DOCUMENT TEXT:
+++
Lecture 1: The Idea of a Free Society

Freedom and Tradition: An Introduction to Classical Liberalism and Conservatism

A Course with Professor Thomas Patrick Burke
Fall 2006

  1. Historical Background

The idea of a free society in our modern sense of the term emerged first in England in the 17th century, a product of the English Enlightenment. Why it happened there and then, and why the era is so called, we will examine shortly. It did not spring up out of nowhere, but was the result of a long historical process both practical and theoretical, which we will attempt to summarize, because it may have some lessons for us at the present time in our encounter with those who are hostile to our free society.

The Ancient World

Terms such as “a free society” or “a free people” were in common use already in the world of ancient Greece and Rome. What they usually meant, however, was something rather different from what they mean typically for us in the United States today. A people typically considered themselves free in the ancient world primarily when they were not subject to a foreign power, but governed themselves. This of course is a very powerful idea: it had great appeal then, it had great appeal at the time of the American War of Independence and it continues to have great appeal now. Whatever else the foreigner may offer, his rule is the death of freedom. We have been experiencing this viewpoint recently in the Middle East. (Neither this nor any other statements in these lectures are intended in a party-political sense.)

This ancient view that freedom means self-government is a part of what we still mean by freedom. But it is only a part. If we look back at the ancient societies that called themselves free, we will have difficulty in entirely sharing their viewpoint. Even Athens with its historic democracy was not what we today would consider a free society, as its treatment of Socrates showed. Not only did freedom in our sense not exist, but it was far from being considered even an ideal.

Aristotle was one of the more tolerant-minded and far-seeing thinkers of the ancient world, indeed some believe he has a claim to be considered the greatest thinker of all time. Here are some of the practices he considered should be protected or enforced in society either by law or by custom:

  • Slavery, for some persons are “natural slaves” who will fare better with a master.
  • Citizens should not be merchants or farmers, which are ignoble professions.
  • All citizens should share in common meals.
  • Expenses for the gods should be borne by the entire populace.
  • Abortion should be compulsory to limit the population.
  • Pregnant women can be required to get exercise by walking to the temple of the goddess of fertility.
  • The law should prohibit shameful speech, paintings and writings.

Fred. D. Miller, Jr., Nature, Justice and Rights in Aristotle’s Politics. Clarendon Press, Oxford, 1995.

In Aristotle’s view, the state existed for a definite purpose: to lead its members to acquire virtue, for that was man’s true well-being; and law was the preeminent means to achieve that end. It was not the purpose of law to create “freedom.” However, the ancient Greeks took the first step on the road that was to lead to the ideal of freedom which characterizes classical liberalism and finds a home in modern America: they created the concept of “the citizen.” Although every country now is said to have citizens, they have imported this concept, for the most part only in a merely verbal and superficial sense, from the West, where it was first developed. The earliest organization of human beings was by blood relationship: the family, the tribe and the clan, and for much of the human race these are still the entities to which one owes one’s primary allegiance. The citizen was something different: a person who gave his first allegiance not to his tribe, but to his city. Greek cities were very different from most modern cities in that modern cities tend to exist in and be subordinate to the much larger political units that we call countries or nations, as Philadelphia exists as part of the United States. Greek cities, however, during the classical period up till the end of the 4th century B.C. were politically independent entities, city-states which created their own distinct identities out of their own laws and customs, such as Athens or Sparta, and made war or peace as they chose.
+++
PROVIDED RECORDS:
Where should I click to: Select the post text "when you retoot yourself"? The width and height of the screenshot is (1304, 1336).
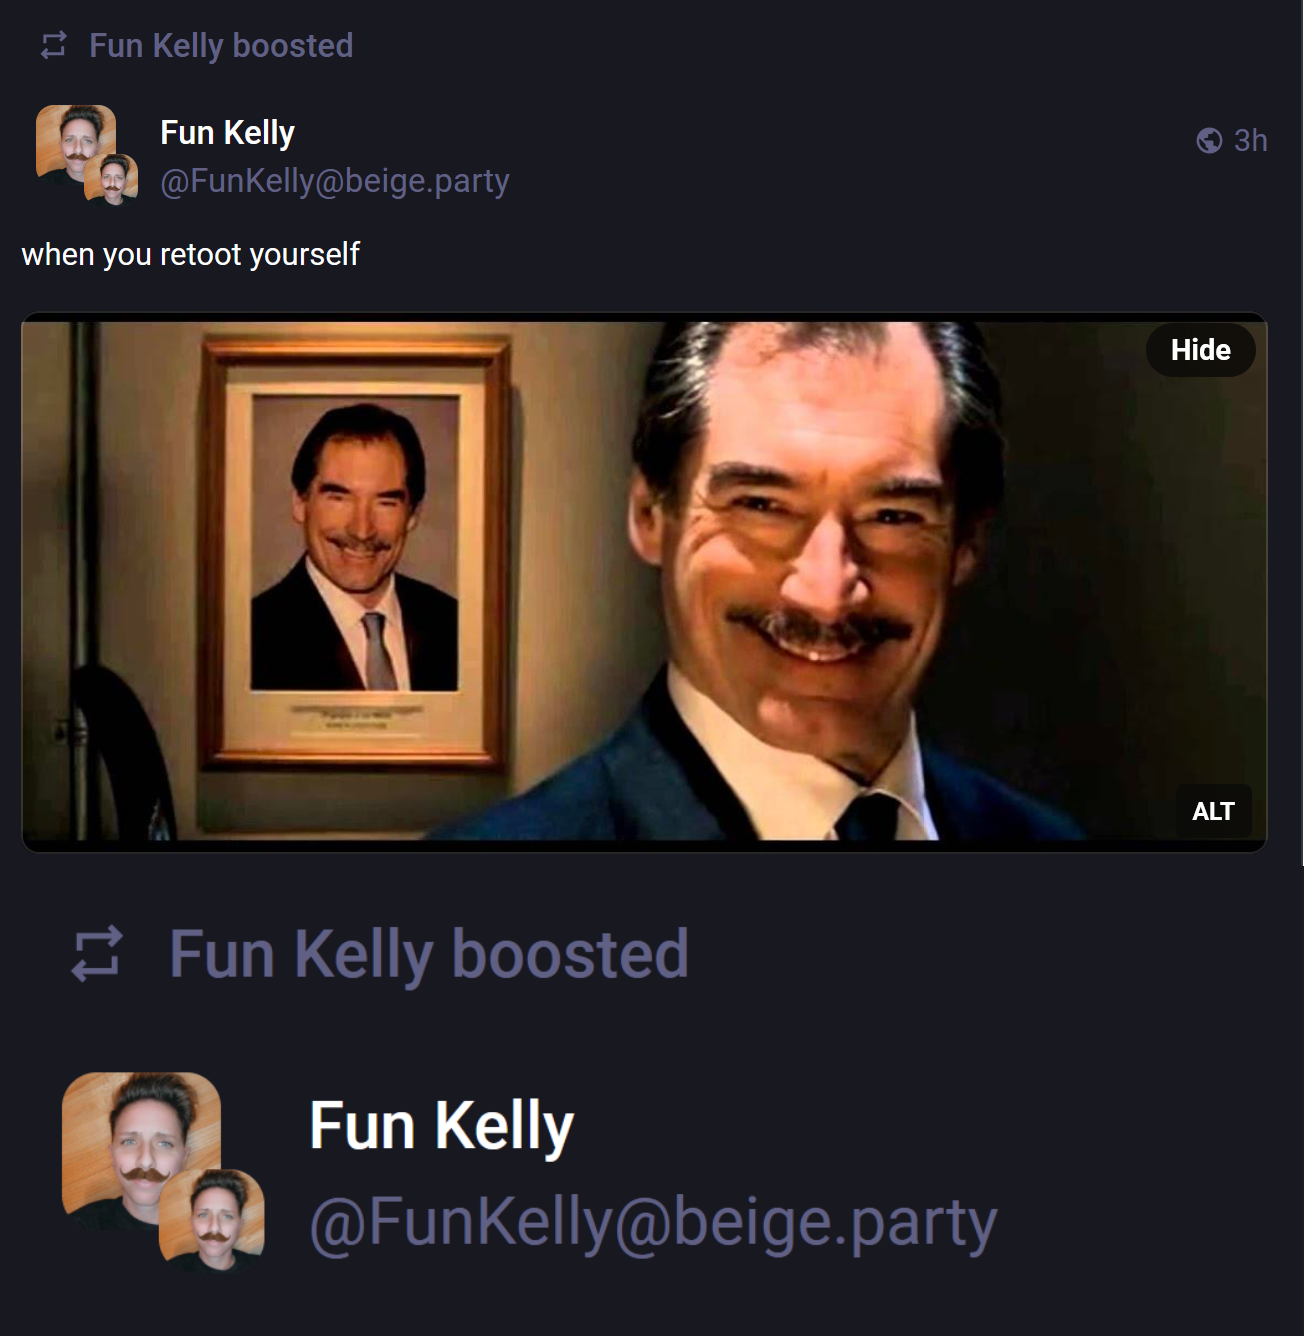point(190,255)
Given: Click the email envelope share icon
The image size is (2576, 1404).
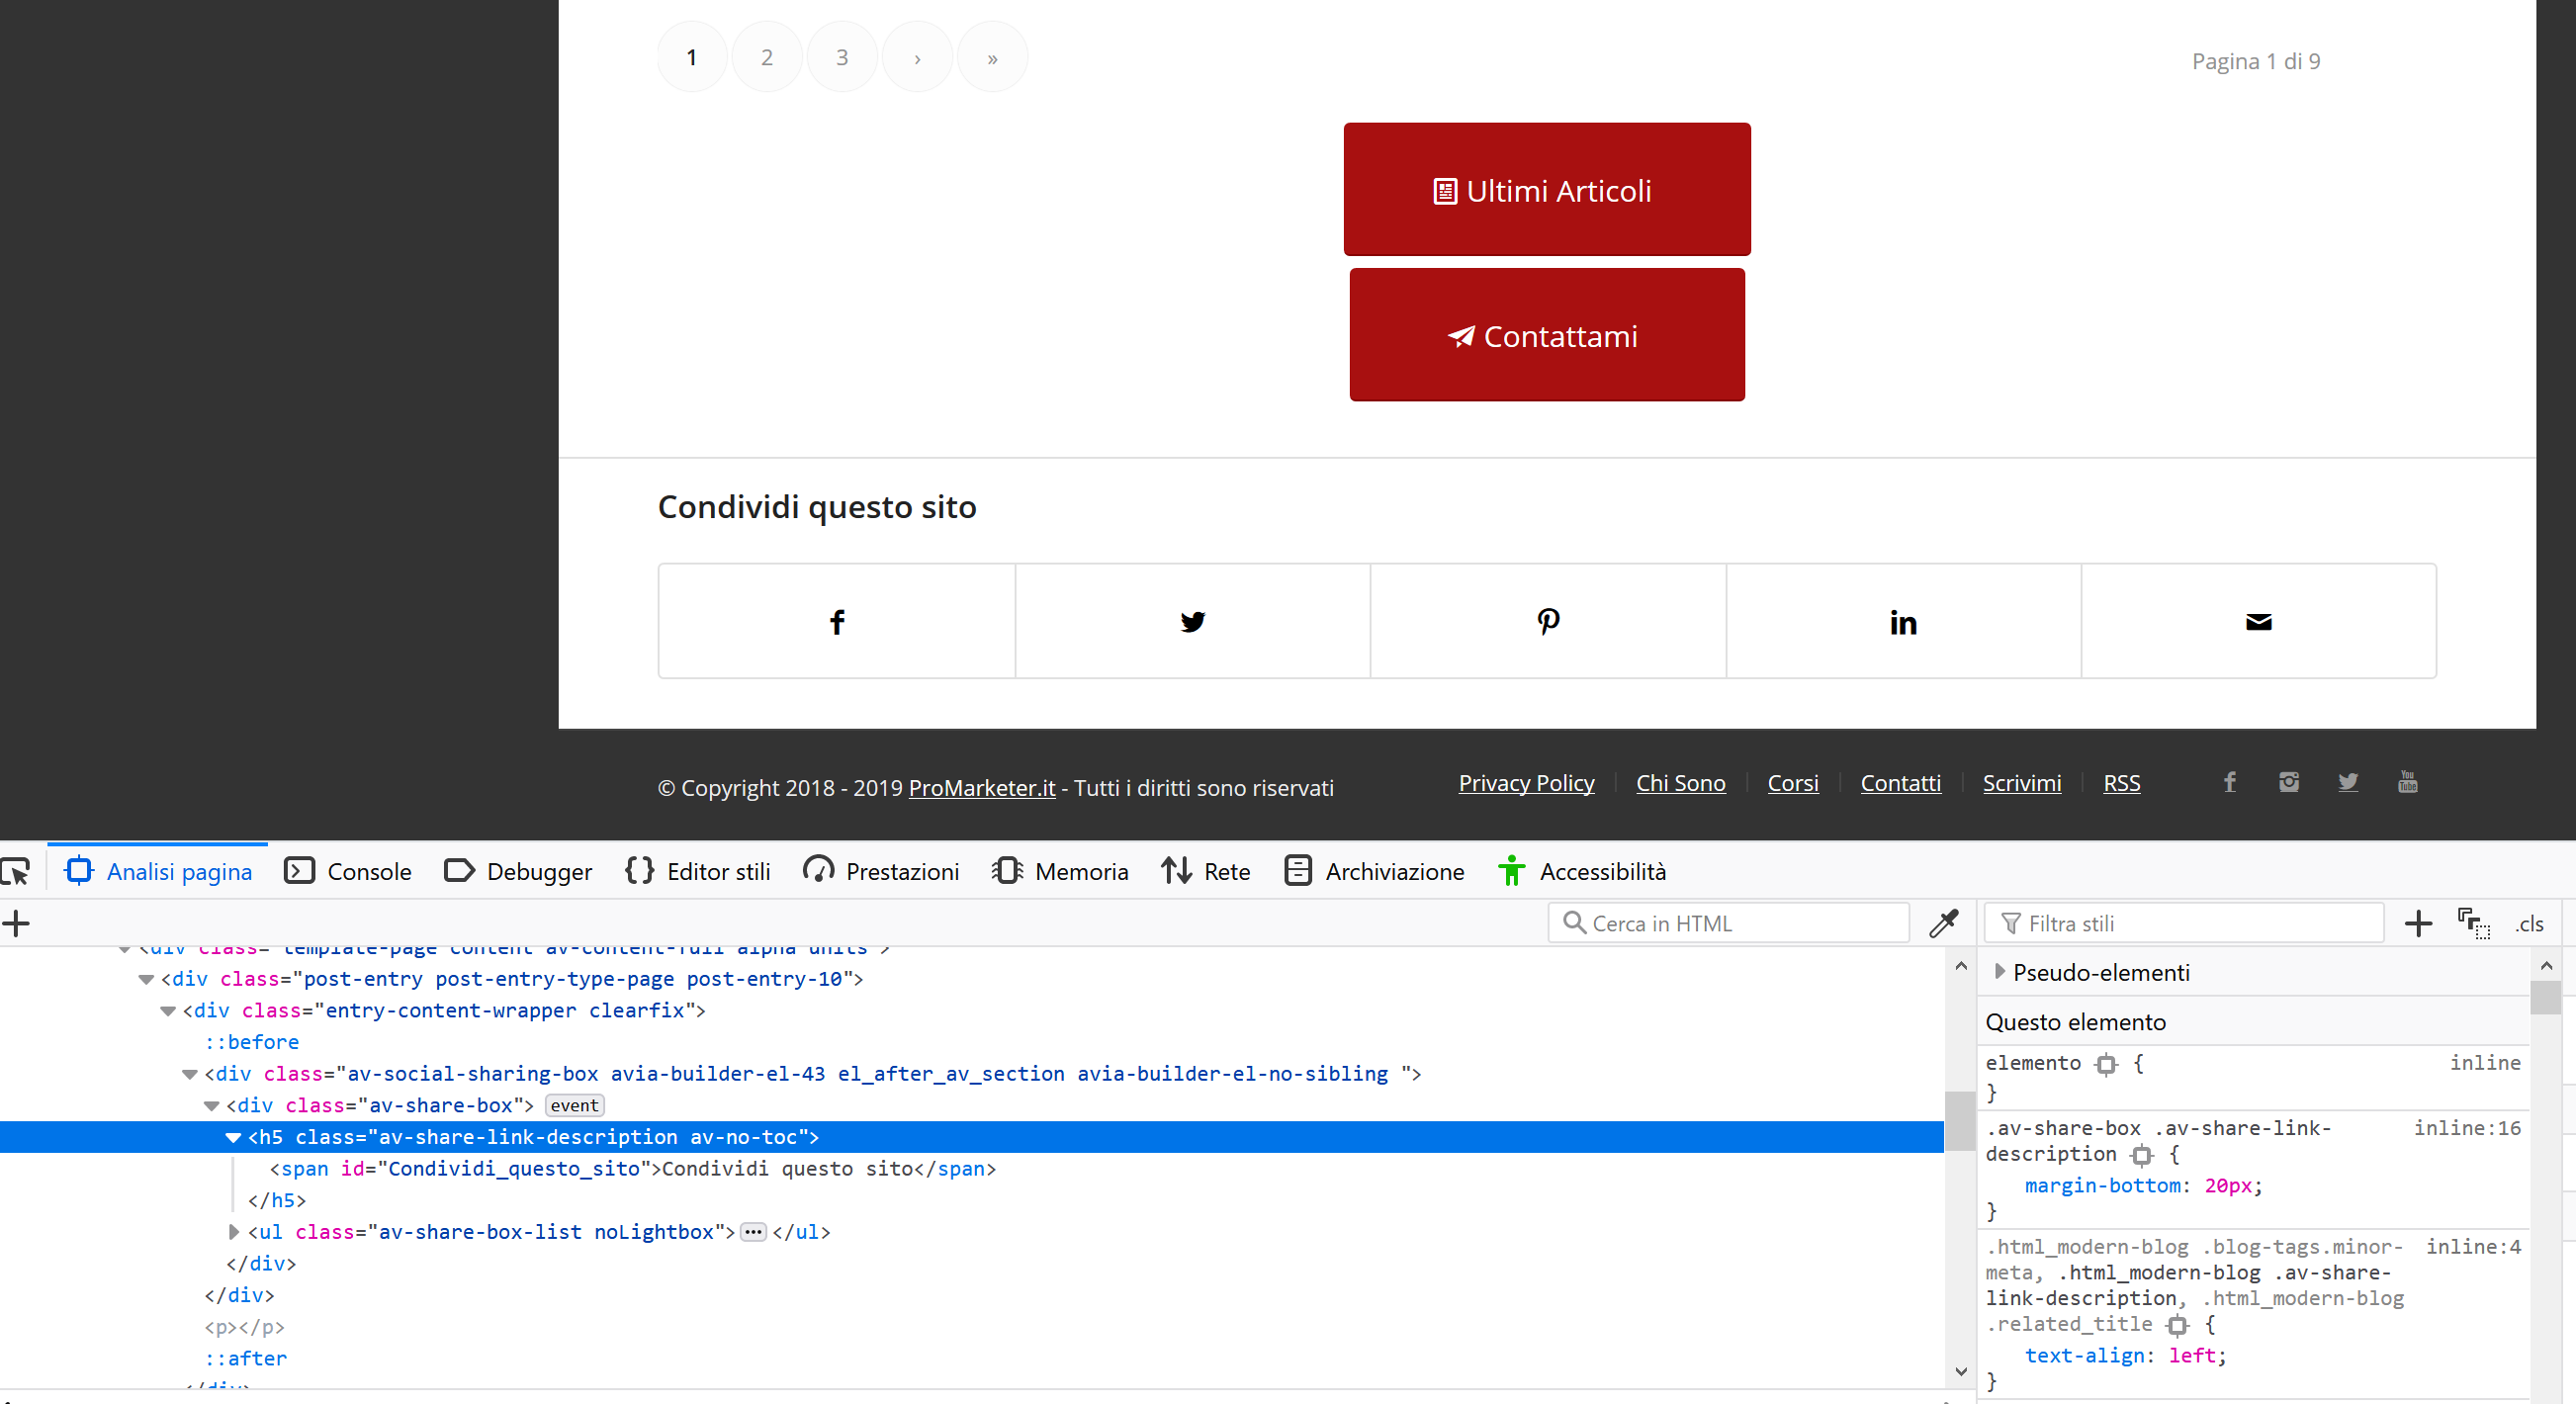Looking at the screenshot, I should tap(2258, 622).
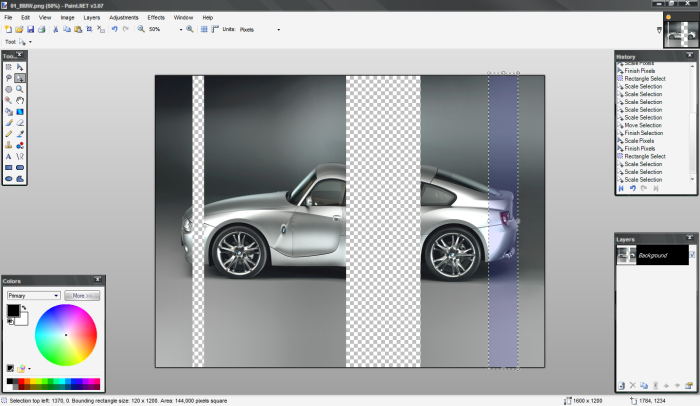Click the Undo toolbar icon
The image size is (700, 406).
114,30
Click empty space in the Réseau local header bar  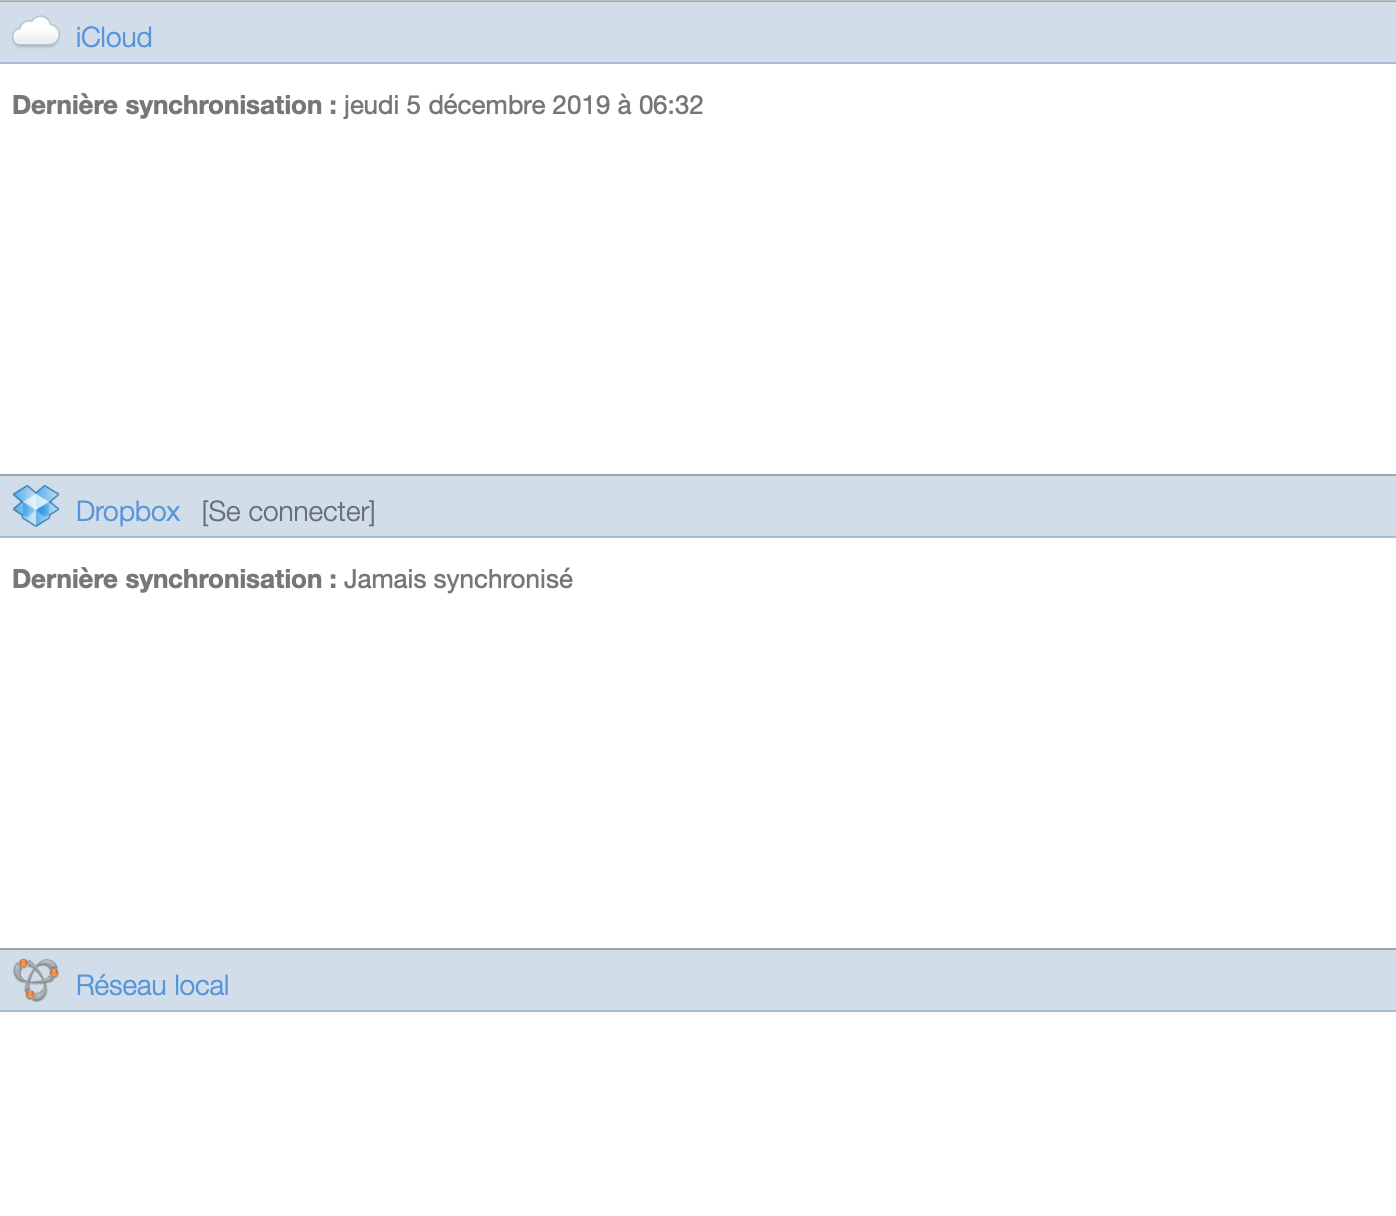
+++
According to the lecture, where and when did the modern idea of a free society first emerge?

In England in the 17th century.